Sur le coup, je l’avoue, choquée je fus. Déçue, en fait. De un, parce que je n’ai pas compris (et je ne comprends toujours pas) le lien. Mais bon! Travaillant dans le milieu depuis si longtemps, pourquoi cherchais-je toujours un lien, une raison, une quelconque signification ou sens ultime?!?! (je vous le demande, oui, oui, je vous le demande!!!). Il n’y en a probablement pas. Mais ça me fait d’autant plus de peine car d’abord, je l’aime bien, cette chanson et surtout cette mélodie et qu’ensuite, j’aurais préféré la voir accolée à une pub sociétale, s’il faut à tout reste (j’sais pas, genre cancer du sein, soutien aux enfants malades, que sais-je encore, moi?!?).
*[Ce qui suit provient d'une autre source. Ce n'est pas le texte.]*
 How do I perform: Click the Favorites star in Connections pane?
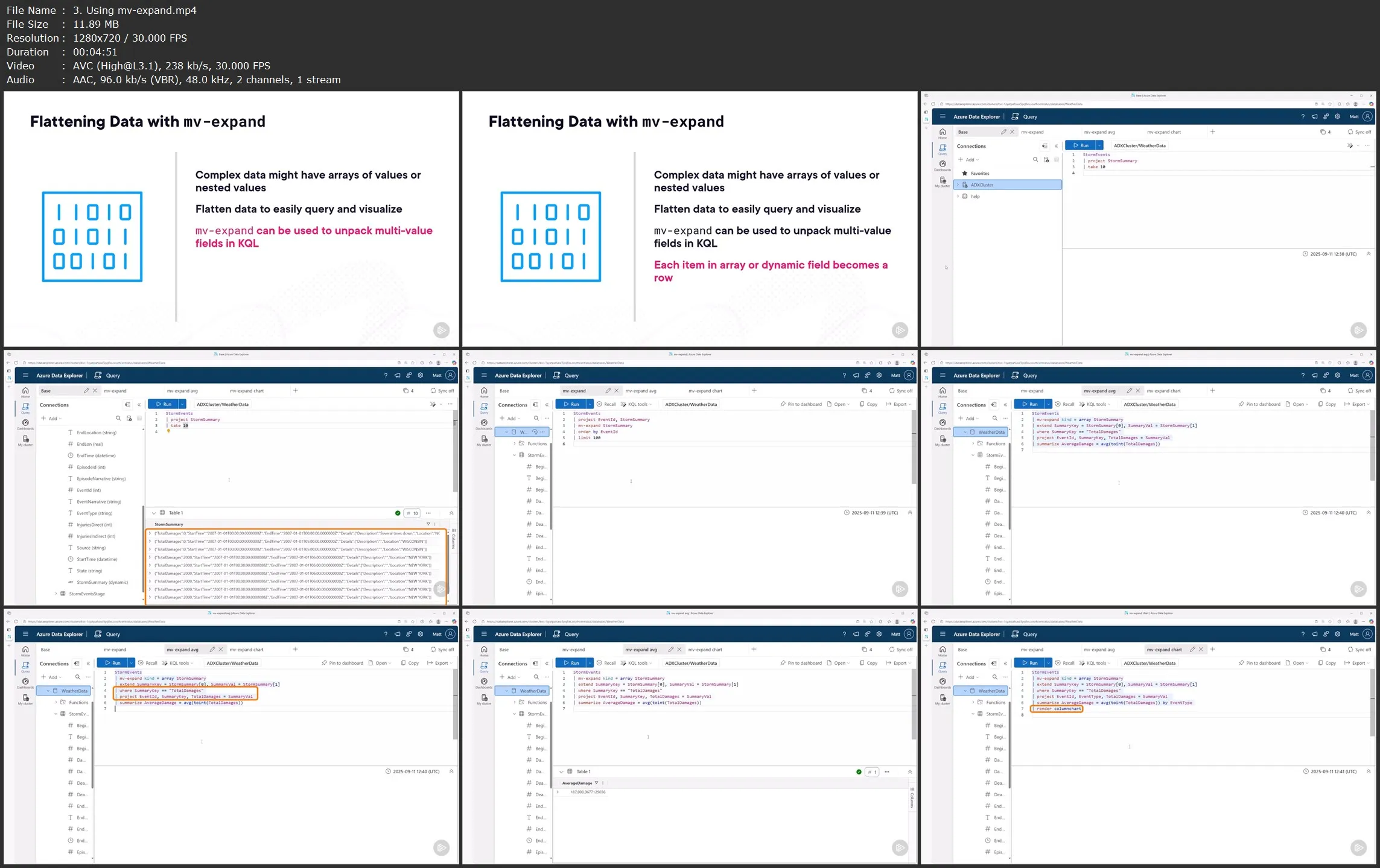tap(965, 173)
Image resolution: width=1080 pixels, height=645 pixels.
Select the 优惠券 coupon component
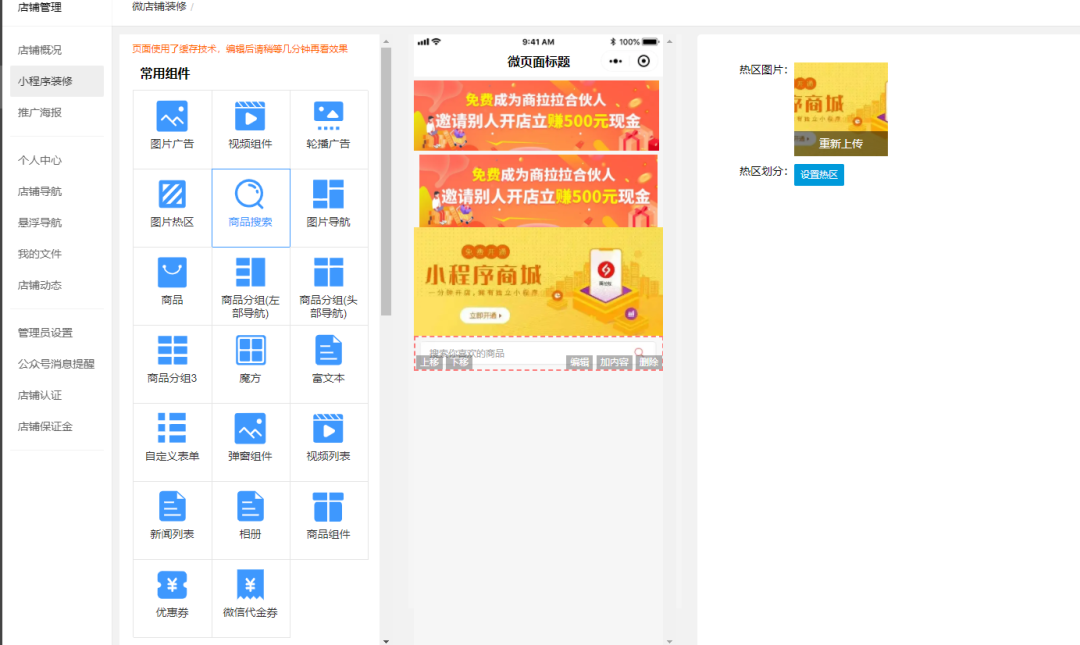(x=171, y=596)
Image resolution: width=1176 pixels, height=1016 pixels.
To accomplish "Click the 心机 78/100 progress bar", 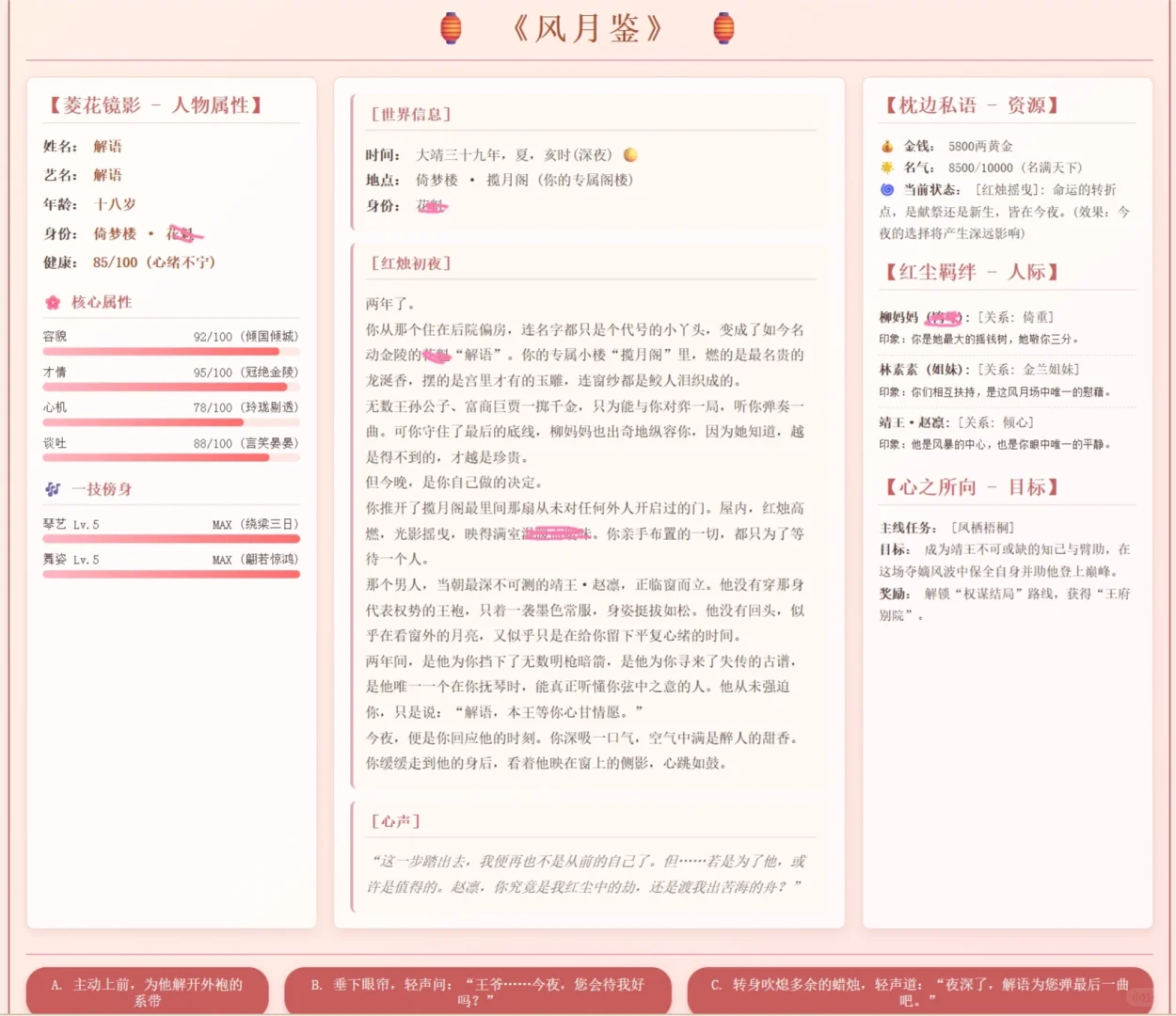I will (x=170, y=421).
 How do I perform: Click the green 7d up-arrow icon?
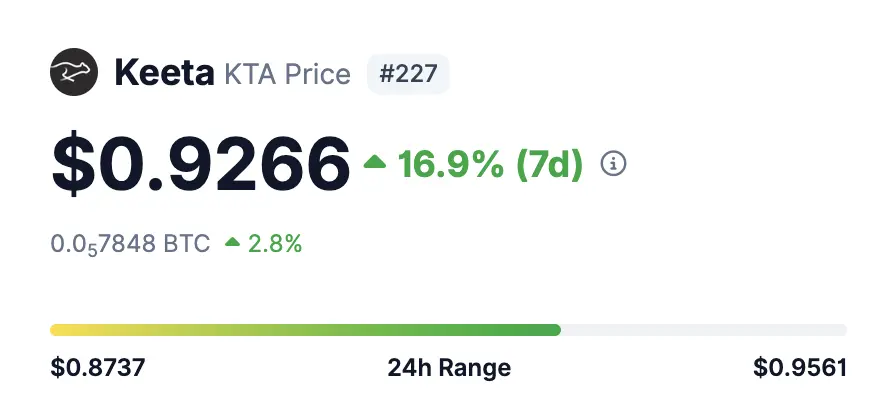374,163
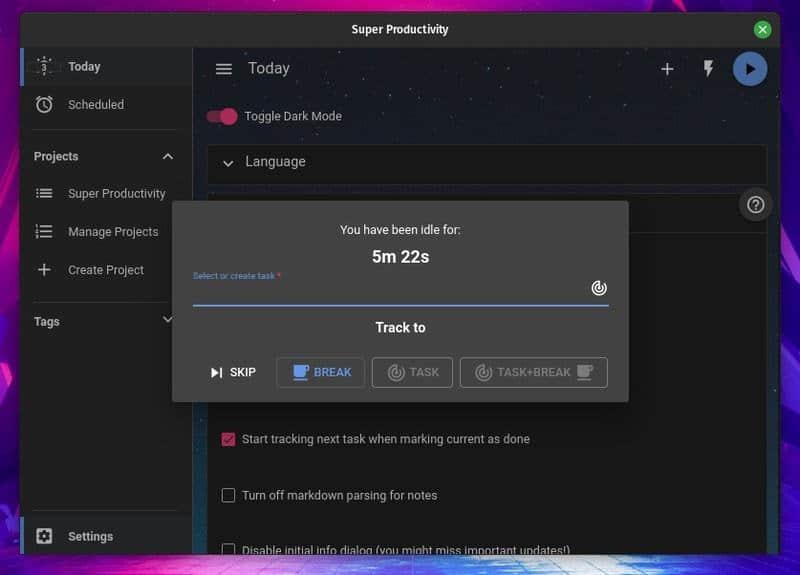
Task: Click the timer icon in task field
Action: tap(598, 288)
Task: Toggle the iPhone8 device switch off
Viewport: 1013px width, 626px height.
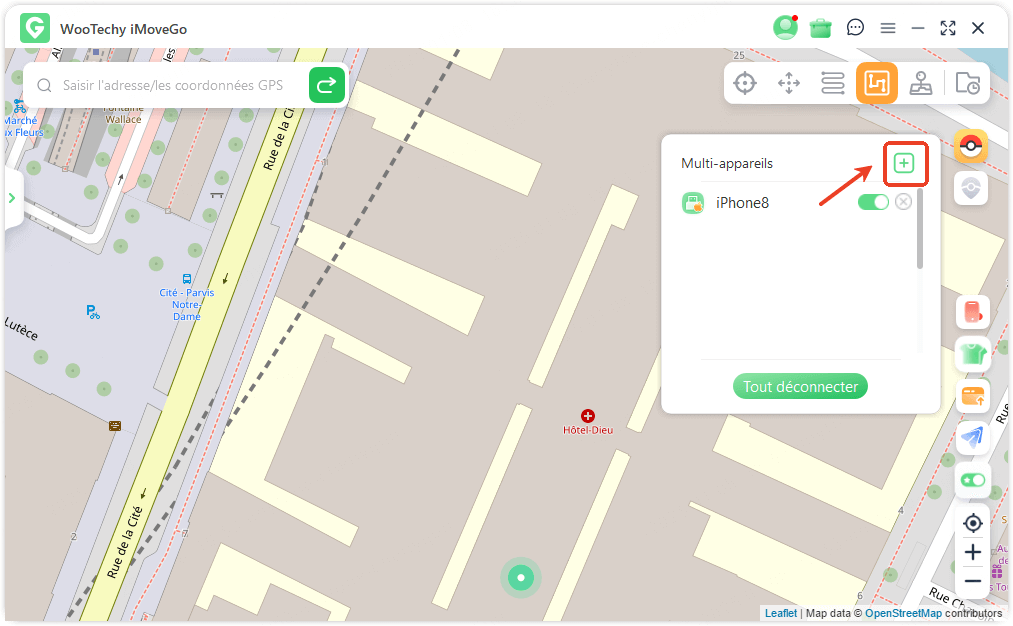Action: pyautogui.click(x=873, y=202)
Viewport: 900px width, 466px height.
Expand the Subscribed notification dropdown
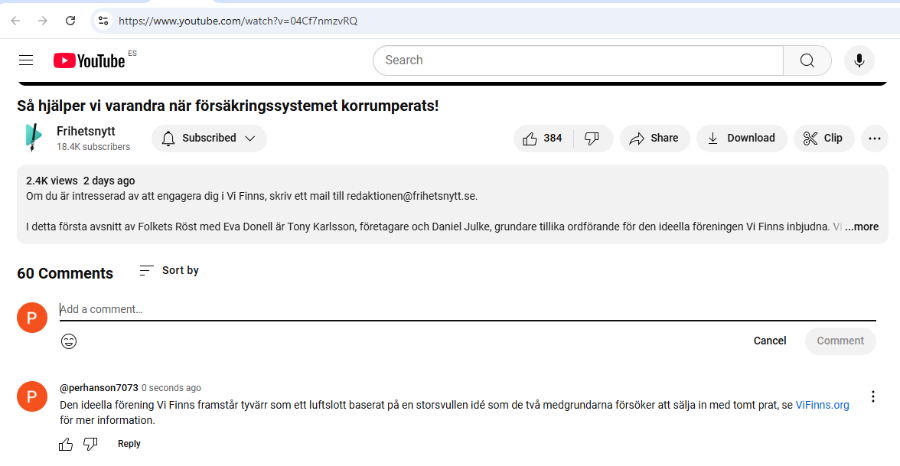(x=209, y=139)
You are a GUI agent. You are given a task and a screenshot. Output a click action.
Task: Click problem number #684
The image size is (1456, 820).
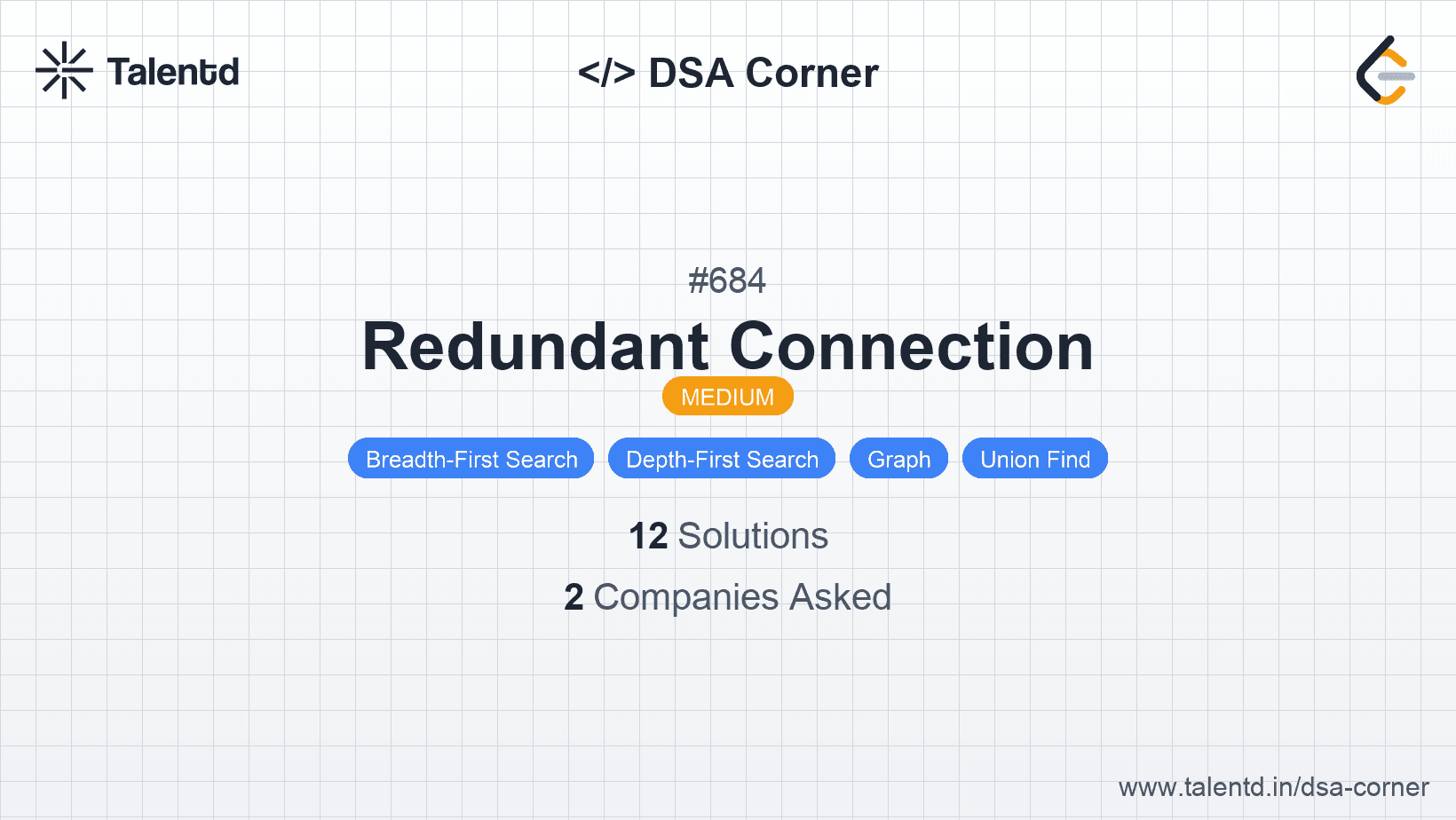pyautogui.click(x=727, y=281)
Mais ça, c’est moi, justement. Et je ne suis pas Carla Bruni. Ni chanteuse, ni musicienne d’ailleurs. Alors je vais certainement rester avec mes questions – sans réponses. Et ce n’est pas plus mal. Au moins je l’aurai exprimé.
Voilà! Pas plus compliqué que ça!
Mais si jamais quelqu’un sait quelque chose, je demeure intéressée (je précise!).